I reached 23 thinking that life was going to get better, that everything was going to be easier, but it wasn't the case," she recounted. "In Cuba, I was a department head; I had studied for that, I had a path, and here I ended up being a butcher. Ten years working in something I never imagined for myself."
Her central reflection points directly to what, according to her, no university degree teaches: "Emigrating is not just about changing countries. It’s about swallowing your pride, starting from scratch, and often feeling like you got lost along the way."
The video, especially directed at immigrant women, has a tone of encouragement despite the pain it conveys. "To all the women who came with a dream: do not give up now. Even if you are not where you want to be, keep going. Everything you are experiencing today is preparing you for something greater," said La Yai.
The testimony of this Cuban woman reflects a widely documented phenomenon among professionals from the Island who emigrate to Europe: the inability to practice their professions due to the lack of degree recognition, language barriers, and a rigid job market that forces them to accept jobs far below their qualifications.
Italy is the fifth largest destination for Cuban emigrants, with over 41,000 registered by 2018, according to data from the Italian National Institute of Statistics. Women make up 69.3% of this community, many of whom arrived through marriage to Italian citizens. The regions of Lombardy, Lazio, and Emilia-Romagna account for the majority of this diaspora.
Similar cases to La Yai's have multiplied on social media.

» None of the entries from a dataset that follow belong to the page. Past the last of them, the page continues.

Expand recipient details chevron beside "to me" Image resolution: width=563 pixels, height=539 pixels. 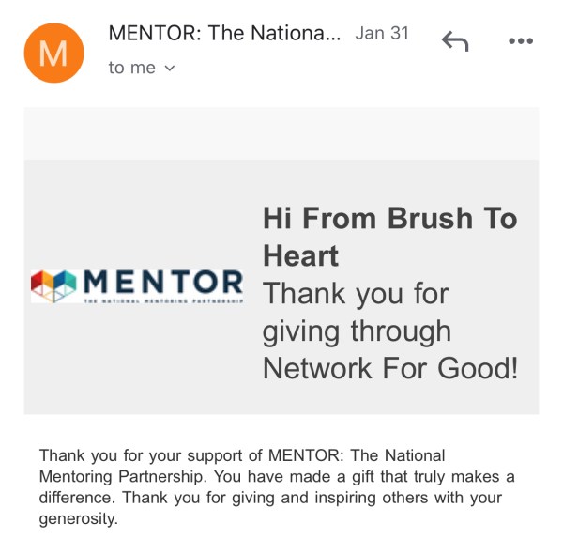pyautogui.click(x=170, y=69)
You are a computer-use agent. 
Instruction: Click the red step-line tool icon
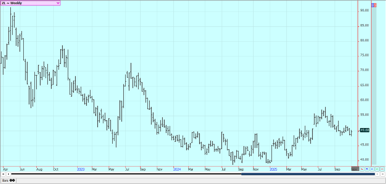click(362, 169)
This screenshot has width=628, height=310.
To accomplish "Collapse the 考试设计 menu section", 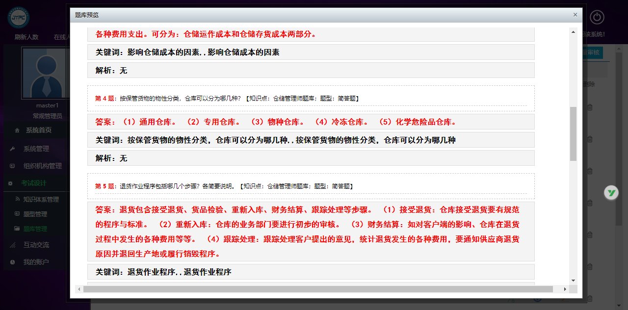I will (x=33, y=183).
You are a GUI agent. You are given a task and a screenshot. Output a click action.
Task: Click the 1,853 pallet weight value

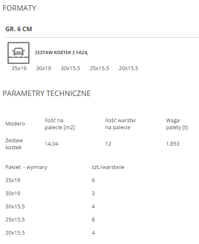tap(173, 144)
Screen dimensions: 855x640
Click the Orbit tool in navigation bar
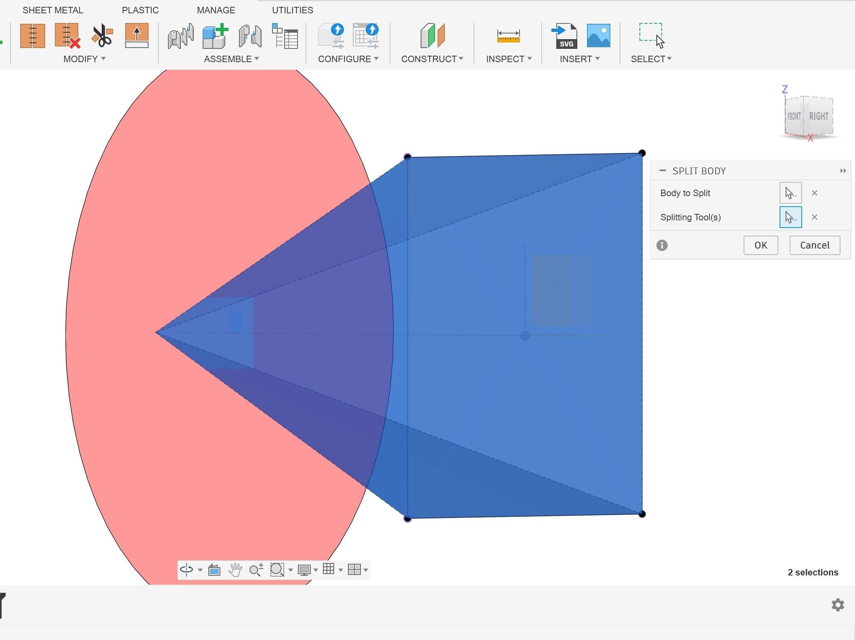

Another Cuban in Italy, known as "La Glamurosa", lived for nine years without documents before regularizing her status. "After nine long years, I got my papers and started to dream," she shared in September 2025. "Today marks 15 years that I have lived in this country... I have my own."
In Spain, the Cuban computer engineer Yasy Vidal emigrated to Málaga and worked as a waitress, publicly defending her decision with a phrase that resonated among the diaspora: "Being a waitress does not erase my degree, my story, or my goals; it adds layers of strength and humility."
Since 2023, and with greater intensity in recent months, TikTok has become a space where Cuban émigrés share honest testimonies about loneliness, years without documentation, jobs below their qualifications, and the clash between the dream of emigrating and everyday reality in Europe.
La Yai closed her video with a phrase that her followers took as a motto: "The best is yet to come".